## [DATA EXCERPTS]
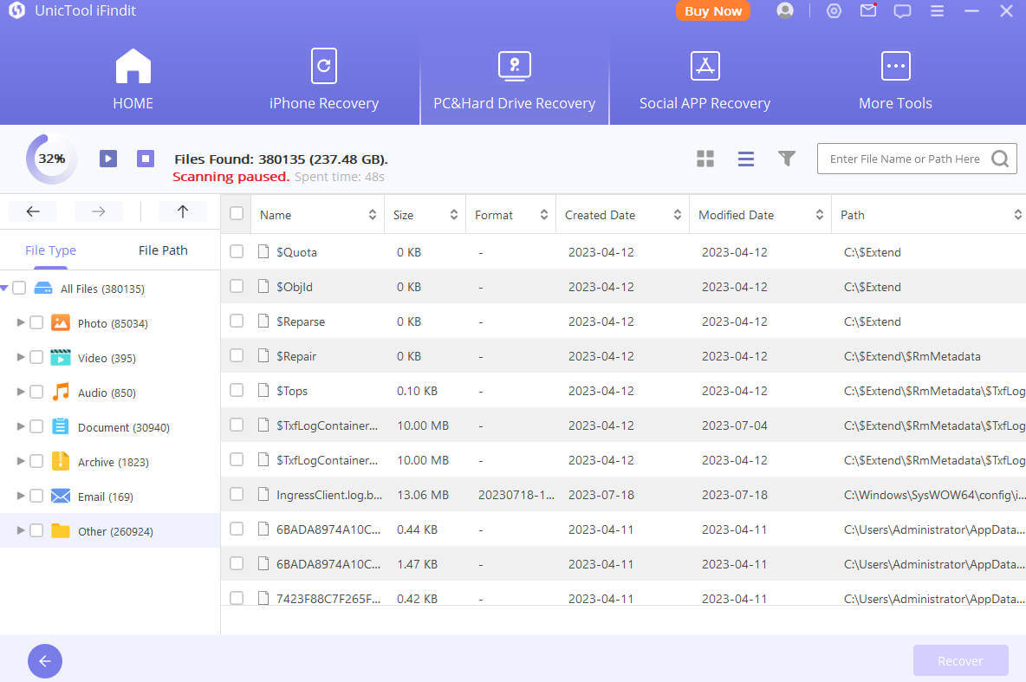Viewport: 1026px width, 682px height.
Task: Tick the checkbox for $Quota file
Action: (237, 251)
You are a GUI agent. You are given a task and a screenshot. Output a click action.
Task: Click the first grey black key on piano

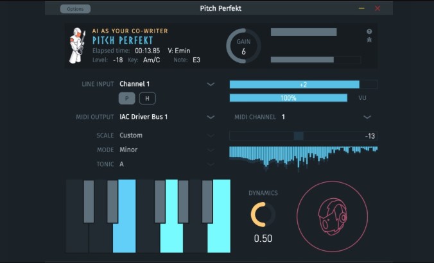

## [WORK INSTRUCTIONS]
When you reach the line containing "You are a GUI" in the records above, write out that line and every line after it through the end, exactly, but omit the pictures.

## [EXERCISE SOLUTION]
You are a GUI agent. You are given a task and a screenshot. Output a click action.
Task: Click the first grey black key on piano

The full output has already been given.